- **GIVEN ENTRIES**:

▽

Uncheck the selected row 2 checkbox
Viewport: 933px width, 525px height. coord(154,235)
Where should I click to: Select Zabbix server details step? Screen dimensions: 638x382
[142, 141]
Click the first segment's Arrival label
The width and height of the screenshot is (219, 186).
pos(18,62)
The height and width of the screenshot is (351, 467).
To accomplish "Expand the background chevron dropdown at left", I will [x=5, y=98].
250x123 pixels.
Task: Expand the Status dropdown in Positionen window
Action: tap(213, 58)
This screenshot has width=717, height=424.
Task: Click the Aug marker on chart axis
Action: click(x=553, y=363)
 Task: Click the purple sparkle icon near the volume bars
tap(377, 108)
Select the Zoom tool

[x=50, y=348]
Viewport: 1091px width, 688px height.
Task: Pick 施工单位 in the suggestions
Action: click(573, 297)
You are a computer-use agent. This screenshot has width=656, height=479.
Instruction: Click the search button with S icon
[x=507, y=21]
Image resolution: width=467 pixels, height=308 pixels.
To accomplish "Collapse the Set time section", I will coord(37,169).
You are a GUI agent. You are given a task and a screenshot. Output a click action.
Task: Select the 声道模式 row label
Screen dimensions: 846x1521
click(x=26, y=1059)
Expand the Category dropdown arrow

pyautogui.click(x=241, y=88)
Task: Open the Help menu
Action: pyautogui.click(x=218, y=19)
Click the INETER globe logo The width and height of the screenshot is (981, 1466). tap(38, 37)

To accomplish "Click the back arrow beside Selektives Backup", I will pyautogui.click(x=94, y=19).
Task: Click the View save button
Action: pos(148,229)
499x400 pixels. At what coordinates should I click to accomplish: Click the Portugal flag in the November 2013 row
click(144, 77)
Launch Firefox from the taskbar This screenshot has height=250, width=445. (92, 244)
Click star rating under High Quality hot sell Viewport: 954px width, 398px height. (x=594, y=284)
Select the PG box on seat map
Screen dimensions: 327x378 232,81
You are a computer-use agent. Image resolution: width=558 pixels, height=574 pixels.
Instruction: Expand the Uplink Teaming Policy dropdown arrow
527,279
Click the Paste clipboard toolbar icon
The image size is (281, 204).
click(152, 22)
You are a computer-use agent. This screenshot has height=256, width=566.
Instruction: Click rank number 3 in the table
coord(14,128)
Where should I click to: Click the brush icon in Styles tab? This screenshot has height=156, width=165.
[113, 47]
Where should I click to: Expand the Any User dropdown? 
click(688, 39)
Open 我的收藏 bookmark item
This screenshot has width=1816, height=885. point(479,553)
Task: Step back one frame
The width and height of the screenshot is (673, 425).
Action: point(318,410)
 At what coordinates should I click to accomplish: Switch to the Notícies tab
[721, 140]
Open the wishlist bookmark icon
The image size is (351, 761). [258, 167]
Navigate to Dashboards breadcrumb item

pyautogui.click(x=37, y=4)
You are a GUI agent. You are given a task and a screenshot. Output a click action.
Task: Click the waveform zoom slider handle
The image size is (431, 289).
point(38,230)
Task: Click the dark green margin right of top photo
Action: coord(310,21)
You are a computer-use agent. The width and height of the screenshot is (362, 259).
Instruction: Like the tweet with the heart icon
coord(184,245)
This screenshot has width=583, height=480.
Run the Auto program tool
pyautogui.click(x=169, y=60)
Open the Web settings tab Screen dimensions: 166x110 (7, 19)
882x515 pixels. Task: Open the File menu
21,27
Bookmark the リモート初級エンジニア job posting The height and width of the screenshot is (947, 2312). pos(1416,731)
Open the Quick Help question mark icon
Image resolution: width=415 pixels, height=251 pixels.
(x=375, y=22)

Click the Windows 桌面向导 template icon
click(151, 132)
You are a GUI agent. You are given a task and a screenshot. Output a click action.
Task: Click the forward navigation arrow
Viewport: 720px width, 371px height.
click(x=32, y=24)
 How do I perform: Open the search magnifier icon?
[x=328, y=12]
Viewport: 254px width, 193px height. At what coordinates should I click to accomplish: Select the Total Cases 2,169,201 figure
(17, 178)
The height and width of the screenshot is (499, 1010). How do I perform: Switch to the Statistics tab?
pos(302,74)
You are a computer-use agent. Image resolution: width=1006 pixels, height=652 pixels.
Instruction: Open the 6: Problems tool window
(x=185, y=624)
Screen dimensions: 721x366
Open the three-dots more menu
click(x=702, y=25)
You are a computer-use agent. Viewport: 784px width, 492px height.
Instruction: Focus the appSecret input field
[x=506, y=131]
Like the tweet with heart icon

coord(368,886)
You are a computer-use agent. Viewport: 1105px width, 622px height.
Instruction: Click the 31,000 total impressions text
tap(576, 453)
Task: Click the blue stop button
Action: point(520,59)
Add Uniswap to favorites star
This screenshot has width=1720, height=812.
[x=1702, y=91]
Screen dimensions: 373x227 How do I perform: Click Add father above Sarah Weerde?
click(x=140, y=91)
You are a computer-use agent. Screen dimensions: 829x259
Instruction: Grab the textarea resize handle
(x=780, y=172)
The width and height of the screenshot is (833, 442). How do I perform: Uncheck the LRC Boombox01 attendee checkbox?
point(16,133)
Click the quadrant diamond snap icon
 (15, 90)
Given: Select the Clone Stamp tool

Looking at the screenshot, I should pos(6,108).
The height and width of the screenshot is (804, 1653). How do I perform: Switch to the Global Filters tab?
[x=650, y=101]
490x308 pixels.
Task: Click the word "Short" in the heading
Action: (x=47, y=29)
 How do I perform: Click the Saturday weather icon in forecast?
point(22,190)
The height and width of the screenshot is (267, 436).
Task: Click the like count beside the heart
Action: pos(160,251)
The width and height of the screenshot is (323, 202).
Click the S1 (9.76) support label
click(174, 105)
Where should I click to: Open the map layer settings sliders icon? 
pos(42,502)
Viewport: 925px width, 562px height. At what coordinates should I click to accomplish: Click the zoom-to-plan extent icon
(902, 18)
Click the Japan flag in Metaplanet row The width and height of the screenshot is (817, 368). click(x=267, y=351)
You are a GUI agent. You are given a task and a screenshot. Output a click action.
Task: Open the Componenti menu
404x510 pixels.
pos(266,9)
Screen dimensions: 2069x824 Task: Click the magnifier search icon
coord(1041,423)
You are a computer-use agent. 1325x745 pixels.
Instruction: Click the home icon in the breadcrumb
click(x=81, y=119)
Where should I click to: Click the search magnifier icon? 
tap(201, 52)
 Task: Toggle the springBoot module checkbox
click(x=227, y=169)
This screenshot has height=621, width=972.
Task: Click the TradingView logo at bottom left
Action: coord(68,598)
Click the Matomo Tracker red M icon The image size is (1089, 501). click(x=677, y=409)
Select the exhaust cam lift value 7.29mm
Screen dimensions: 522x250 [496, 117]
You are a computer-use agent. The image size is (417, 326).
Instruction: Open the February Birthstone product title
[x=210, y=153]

△

Word for word, write out all of the entries again.

- **OUTPUT OF THE TASK**:
Uncheck the selected row 2 checkbox
Viewport: 933px width, 525px height. coord(154,235)
Where should I click to: Select Zabbix server details step? Screen dimensions: 638x382
[142, 141]
Click the first segment's Arrival label
The width and height of the screenshot is (219, 186).
pos(18,62)
The height and width of the screenshot is (351, 467).
To accomplish "Expand the background chevron dropdown at left", I will [x=5, y=98].
250x123 pixels.
Task: Expand the Status dropdown in Positionen window
Action: tap(213, 58)
This screenshot has width=717, height=424.
Task: Click the Aug marker on chart axis
Action: click(x=553, y=363)
 Task: Click the purple sparkle icon near the volume bars
tap(377, 108)
Select the Zoom tool

[x=50, y=348]
Viewport: 1091px width, 688px height.
Task: Pick 施工单位 in the suggestions
Action: click(573, 297)
You are a computer-use agent. This screenshot has width=656, height=479.
Instruction: Click the search button with S icon
[x=507, y=21]
Image resolution: width=467 pixels, height=308 pixels.
To accomplish "Collapse the Set time section", I will coord(37,169).
You are a GUI agent. You are given a task and a screenshot. Output a click action.
Task: Select the 声道模式 row label
Screen dimensions: 846x1521
click(x=26, y=1059)
Expand the Category dropdown arrow

pyautogui.click(x=241, y=88)
Task: Open the Help menu
Action: pyautogui.click(x=218, y=19)
Click the INETER globe logo The width and height of the screenshot is (981, 1466). tap(38, 37)

To accomplish "Click the back arrow beside Selektives Backup", I will pyautogui.click(x=94, y=19).
Task: Click the View save button
Action: pos(148,229)
499x400 pixels. At what coordinates should I click to accomplish: Click the Portugal flag in the November 2013 row
click(144, 77)
Launch Firefox from the taskbar This screenshot has height=250, width=445. (92, 244)
Click star rating under High Quality hot sell Viewport: 954px width, 398px height. (x=594, y=284)
Select the PG box on seat map
Screen dimensions: 327x378 232,81
You are a computer-use agent. Image resolution: width=558 pixels, height=574 pixels.
Instruction: Expand the Uplink Teaming Policy dropdown arrow
527,279
Click the Paste clipboard toolbar icon
The image size is (281, 204).
click(152, 22)
You are a computer-use agent. This screenshot has height=256, width=566.
Instruction: Click rank number 3 in the table
coord(14,128)
Where should I click to: Click the brush icon in Styles tab? This screenshot has height=156, width=165.
[113, 47]
Where should I click to: Expand the Any User dropdown? 
click(688, 39)
Open 我的收藏 bookmark item
This screenshot has width=1816, height=885. point(479,553)
Task: Step back one frame
The width and height of the screenshot is (673, 425).
Action: point(318,410)
 At what coordinates should I click to accomplish: Switch to the Notícies tab
[721, 140]
Open the wishlist bookmark icon
The image size is (351, 761). [258, 167]
Navigate to Dashboards breadcrumb item

pyautogui.click(x=37, y=4)
You are a GUI agent. You are given a task and a screenshot. Output a click action.
Task: Click the waveform zoom slider handle
The image size is (431, 289).
point(38,230)
Task: Click the dark green margin right of top photo
Action: coord(310,21)
You are a computer-use agent. The width and height of the screenshot is (362, 259).
Instruction: Like the tweet with the heart icon
coord(184,245)
This screenshot has width=583, height=480.
Run the Auto program tool
pyautogui.click(x=169, y=60)
Open the Web settings tab Screen dimensions: 166x110 (7, 19)
882x515 pixels. Task: Open the File menu
21,27
Bookmark the リモート初級エンジニア job posting The height and width of the screenshot is (947, 2312). pos(1416,731)
Open the Quick Help question mark icon
Image resolution: width=415 pixels, height=251 pixels.
(x=375, y=22)

Click the Windows 桌面向导 template icon
click(151, 132)
You are a GUI agent. You are given a task and a screenshot. Output a click action.
Task: Click the forward navigation arrow
Viewport: 720px width, 371px height.
click(x=32, y=24)
 How do I perform: Open the search magnifier icon?
[x=328, y=12]
Viewport: 254px width, 193px height. At what coordinates should I click to accomplish: Select the Total Cases 2,169,201 figure
(17, 178)
The height and width of the screenshot is (499, 1010). How do I perform: Switch to the Statistics tab?
pos(302,74)
You are a computer-use agent. Image resolution: width=1006 pixels, height=652 pixels.
Instruction: Open the 6: Problems tool window
(x=185, y=624)
Screen dimensions: 721x366
Open the three-dots more menu
click(x=702, y=25)
You are a computer-use agent. Viewport: 784px width, 492px height.
Instruction: Focus the appSecret input field
[x=506, y=131]
Like the tweet with heart icon

coord(368,886)
You are a computer-use agent. Viewport: 1105px width, 622px height.
Instruction: Click the 31,000 total impressions text
tap(576, 453)
Task: Click the blue stop button
Action: point(520,59)
Add Uniswap to favorites star
This screenshot has width=1720, height=812.
[x=1702, y=91]
Screen dimensions: 373x227 How do I perform: Click Add father above Sarah Weerde?
click(x=140, y=91)
You are a computer-use agent. Screen dimensions: 829x259
Instruction: Grab the textarea resize handle
(x=780, y=172)
The width and height of the screenshot is (833, 442). How do I perform: Uncheck the LRC Boombox01 attendee checkbox?
point(16,133)
Click the quadrant diamond snap icon
 (15, 90)
Given: Select the Clone Stamp tool

Looking at the screenshot, I should pos(6,108).
The height and width of the screenshot is (804, 1653). How do I perform: Switch to the Global Filters tab?
[x=650, y=101]
490x308 pixels.
Task: Click the word "Short" in the heading
Action: (x=47, y=29)
 How do I perform: Click the Saturday weather icon in forecast?
point(22,190)
The height and width of the screenshot is (267, 436).
Task: Click the like count beside the heart
Action: pos(160,251)
The width and height of the screenshot is (323, 202).
Click the S1 (9.76) support label
click(174, 105)
Where should I click to: Open the map layer settings sliders icon? 
pos(42,502)
Viewport: 925px width, 562px height. At what coordinates should I click to accomplish: Click the zoom-to-plan extent icon
(902, 18)
Click the Japan flag in Metaplanet row The width and height of the screenshot is (817, 368). click(x=267, y=351)
You are a GUI agent. You are given a task and a screenshot. Output a click action.
Task: Open the Componenti menu
404x510 pixels.
pos(266,9)
Screen dimensions: 2069x824 Task: Click the magnifier search icon
coord(1041,423)
You are a computer-use agent. 1325x745 pixels.
Instruction: Click the home icon in the breadcrumb
click(x=81, y=119)
Where should I click to: Click the search magnifier icon? 
tap(201, 52)
 Task: Toggle the springBoot module checkbox
click(x=227, y=169)
This screenshot has height=621, width=972.
Task: Click the TradingView logo at bottom left
Action: coord(68,598)
Click the Matomo Tracker red M icon The image size is (1089, 501). click(x=677, y=409)
Select the exhaust cam lift value 7.29mm
Screen dimensions: 522x250 [496, 117]
You are a computer-use agent. The image size is (417, 326).
Instruction: Open the February Birthstone product title
[x=210, y=153]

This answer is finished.